** Stored dataset rows **
###

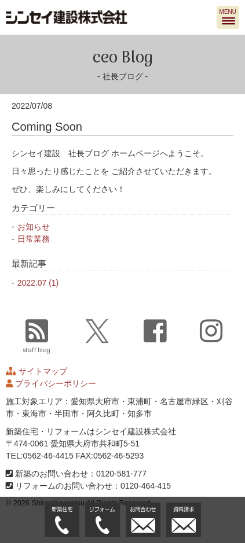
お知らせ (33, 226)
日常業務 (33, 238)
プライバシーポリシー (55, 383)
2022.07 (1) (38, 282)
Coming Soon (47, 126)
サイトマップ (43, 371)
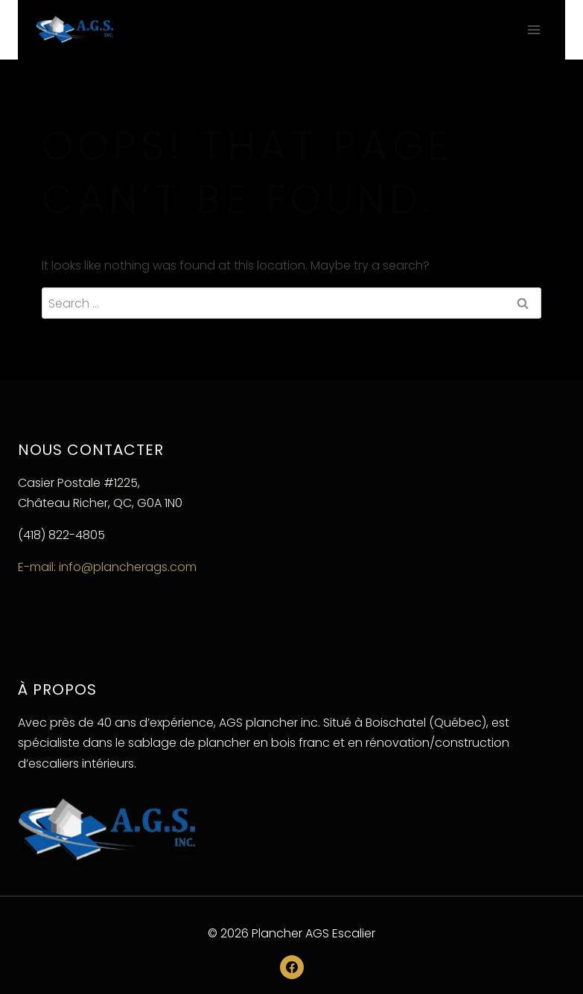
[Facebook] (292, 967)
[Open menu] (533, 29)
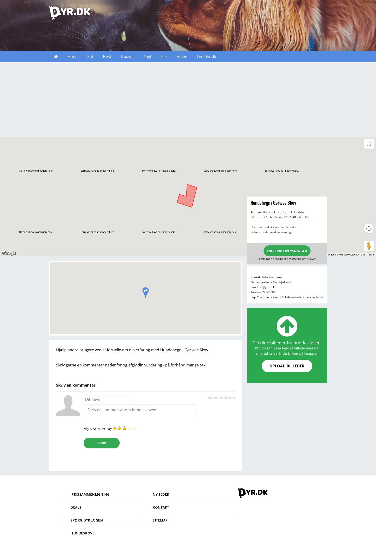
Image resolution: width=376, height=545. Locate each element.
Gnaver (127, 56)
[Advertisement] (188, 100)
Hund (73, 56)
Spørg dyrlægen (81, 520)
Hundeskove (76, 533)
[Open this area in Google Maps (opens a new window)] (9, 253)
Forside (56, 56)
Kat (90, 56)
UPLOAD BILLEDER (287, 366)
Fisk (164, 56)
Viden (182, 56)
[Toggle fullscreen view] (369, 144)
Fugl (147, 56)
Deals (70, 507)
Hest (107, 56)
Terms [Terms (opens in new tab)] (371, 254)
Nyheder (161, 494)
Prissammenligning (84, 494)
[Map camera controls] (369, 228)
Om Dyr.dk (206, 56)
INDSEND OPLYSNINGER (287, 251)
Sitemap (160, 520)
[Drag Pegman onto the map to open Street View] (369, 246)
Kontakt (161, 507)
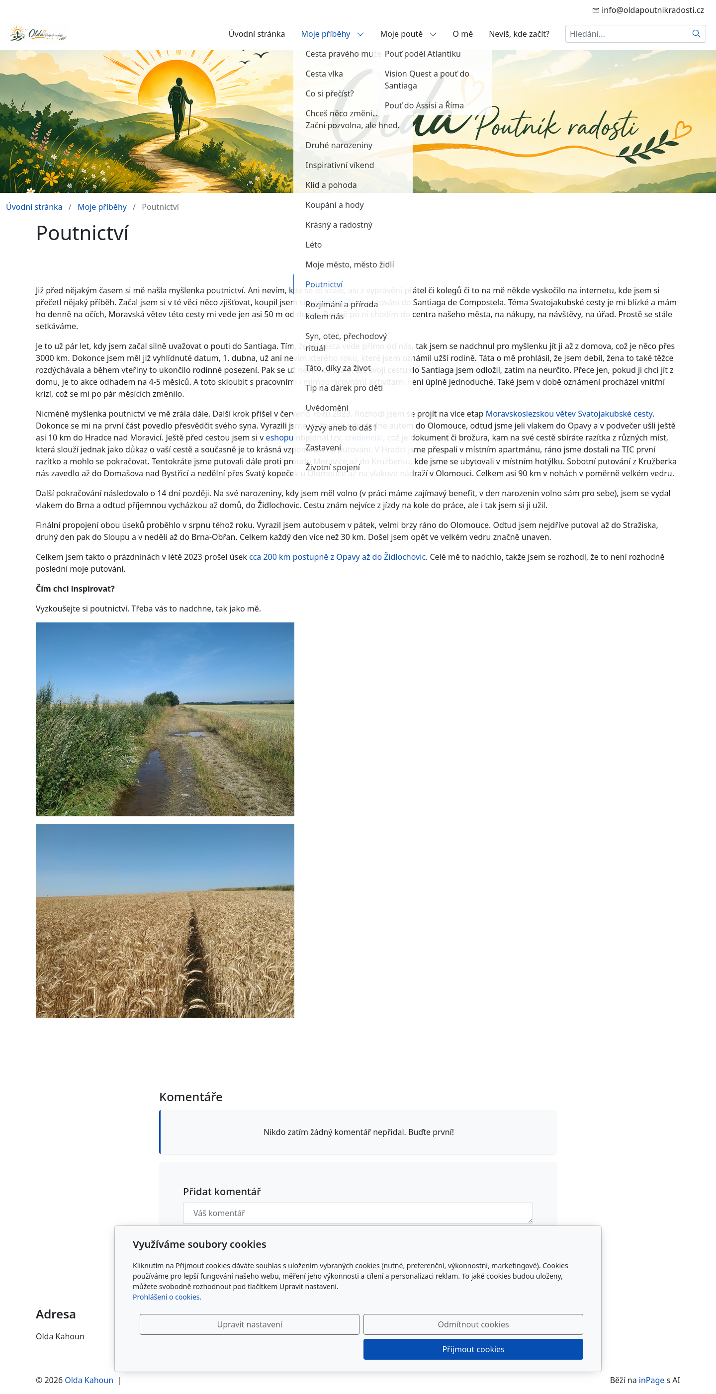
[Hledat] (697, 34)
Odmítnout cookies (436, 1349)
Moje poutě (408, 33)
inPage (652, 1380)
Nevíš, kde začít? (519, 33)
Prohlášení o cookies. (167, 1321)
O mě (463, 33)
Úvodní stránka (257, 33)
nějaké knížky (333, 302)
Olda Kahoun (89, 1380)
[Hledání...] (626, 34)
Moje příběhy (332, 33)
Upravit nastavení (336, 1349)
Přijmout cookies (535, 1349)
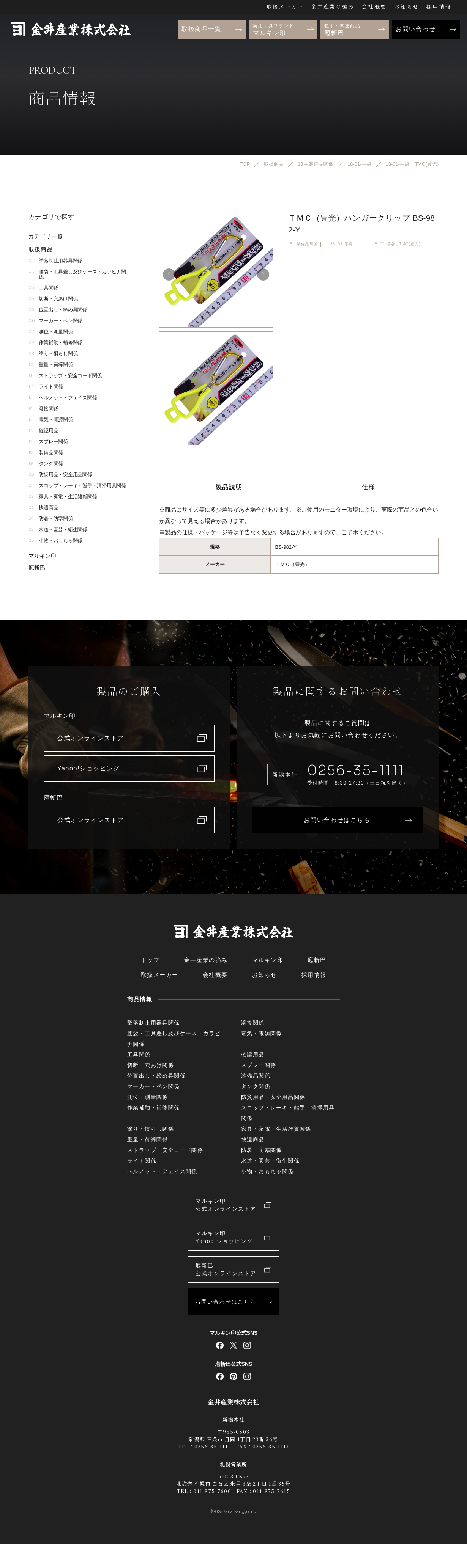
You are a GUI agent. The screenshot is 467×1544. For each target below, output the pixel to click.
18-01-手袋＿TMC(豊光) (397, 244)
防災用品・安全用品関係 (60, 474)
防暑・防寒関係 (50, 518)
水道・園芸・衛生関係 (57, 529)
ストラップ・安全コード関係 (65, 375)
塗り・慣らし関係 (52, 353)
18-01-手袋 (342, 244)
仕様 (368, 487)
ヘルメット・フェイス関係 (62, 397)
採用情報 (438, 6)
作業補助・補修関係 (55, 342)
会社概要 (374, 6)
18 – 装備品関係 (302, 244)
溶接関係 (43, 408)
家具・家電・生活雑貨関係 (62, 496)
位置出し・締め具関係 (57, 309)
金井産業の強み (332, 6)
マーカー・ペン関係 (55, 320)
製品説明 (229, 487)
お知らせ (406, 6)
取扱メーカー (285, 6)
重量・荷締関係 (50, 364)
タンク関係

###

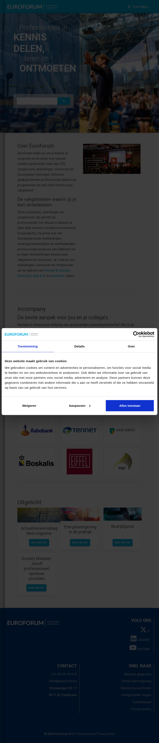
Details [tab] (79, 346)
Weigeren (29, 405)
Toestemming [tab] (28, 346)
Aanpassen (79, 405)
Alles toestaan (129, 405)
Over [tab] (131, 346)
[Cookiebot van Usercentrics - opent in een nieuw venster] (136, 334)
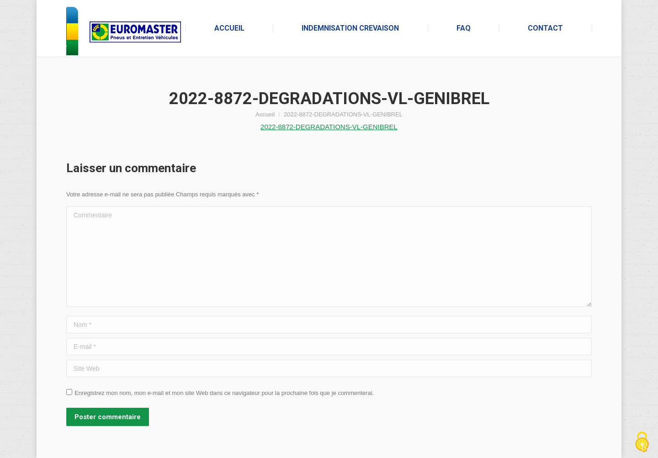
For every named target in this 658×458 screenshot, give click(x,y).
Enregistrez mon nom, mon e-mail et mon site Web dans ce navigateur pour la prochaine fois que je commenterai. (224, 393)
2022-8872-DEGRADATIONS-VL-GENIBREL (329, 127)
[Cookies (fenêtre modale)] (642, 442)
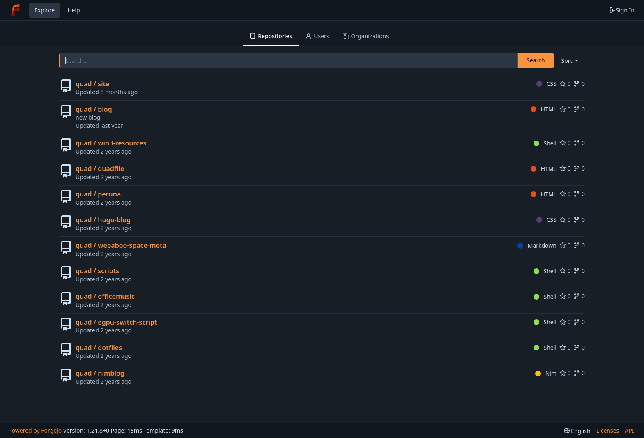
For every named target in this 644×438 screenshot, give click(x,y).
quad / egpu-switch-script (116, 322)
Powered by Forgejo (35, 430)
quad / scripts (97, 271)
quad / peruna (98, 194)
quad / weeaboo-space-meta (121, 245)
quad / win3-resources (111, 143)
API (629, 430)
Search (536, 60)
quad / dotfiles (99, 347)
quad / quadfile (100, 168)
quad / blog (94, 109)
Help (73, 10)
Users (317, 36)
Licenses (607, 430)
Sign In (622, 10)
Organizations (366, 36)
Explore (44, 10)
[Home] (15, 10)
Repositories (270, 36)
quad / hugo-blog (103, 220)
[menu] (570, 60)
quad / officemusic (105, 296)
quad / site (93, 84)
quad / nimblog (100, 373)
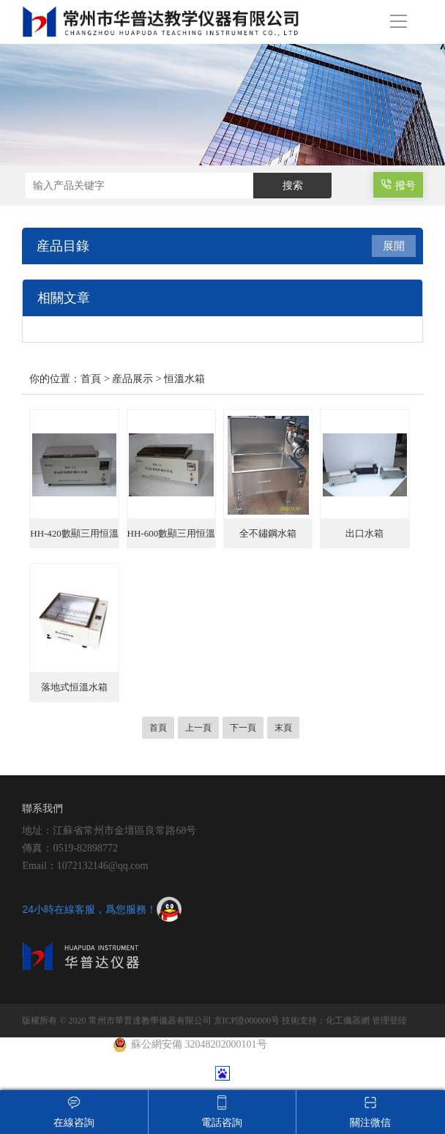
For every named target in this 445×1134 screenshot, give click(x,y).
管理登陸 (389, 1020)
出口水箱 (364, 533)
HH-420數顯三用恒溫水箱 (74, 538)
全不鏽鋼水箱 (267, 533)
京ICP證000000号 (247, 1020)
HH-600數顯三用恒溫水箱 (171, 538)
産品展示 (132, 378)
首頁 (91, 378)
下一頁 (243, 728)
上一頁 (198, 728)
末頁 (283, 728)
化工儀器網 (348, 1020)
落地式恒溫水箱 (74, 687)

###

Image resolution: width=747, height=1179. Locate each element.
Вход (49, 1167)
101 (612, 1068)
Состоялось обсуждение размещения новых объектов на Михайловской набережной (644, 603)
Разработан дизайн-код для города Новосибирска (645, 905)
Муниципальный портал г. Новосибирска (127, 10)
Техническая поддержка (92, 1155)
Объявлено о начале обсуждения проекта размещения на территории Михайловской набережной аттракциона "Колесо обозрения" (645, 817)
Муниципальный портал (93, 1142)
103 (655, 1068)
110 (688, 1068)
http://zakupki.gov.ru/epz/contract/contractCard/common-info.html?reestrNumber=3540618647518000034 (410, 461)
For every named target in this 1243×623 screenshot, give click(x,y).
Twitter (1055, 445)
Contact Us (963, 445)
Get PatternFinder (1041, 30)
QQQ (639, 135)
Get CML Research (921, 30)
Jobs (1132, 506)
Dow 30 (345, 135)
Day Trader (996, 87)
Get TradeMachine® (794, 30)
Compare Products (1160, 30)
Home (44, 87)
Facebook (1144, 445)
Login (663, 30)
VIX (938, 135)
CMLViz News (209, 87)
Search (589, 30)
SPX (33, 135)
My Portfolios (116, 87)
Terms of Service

###

** Stated problem **
Edit the rows starting at the line that contains "[menu] (570, 60)" and ending at the line that contains "下一頁 (243, 728)" by replacing "screenshot" with "image", and keep everything else the same. Leave the pictures out of your answer.

** Exercise response **
[menu] (570, 60)
quad / officemusic (105, 296)
quad / site (93, 84)
quad / nimblog (100, 373)
For every named target in this 445×1134 image, give click(x,y).
管理登陸 (389, 1020)
出口水箱 (364, 533)
HH-420數顯三用恒溫水箱 (74, 538)
全不鏽鋼水箱 (267, 533)
京ICP證000000号 (247, 1020)
HH-600數顯三用恒溫水箱 (171, 538)
産品展示 (132, 378)
首頁 (91, 378)
下一頁 (243, 728)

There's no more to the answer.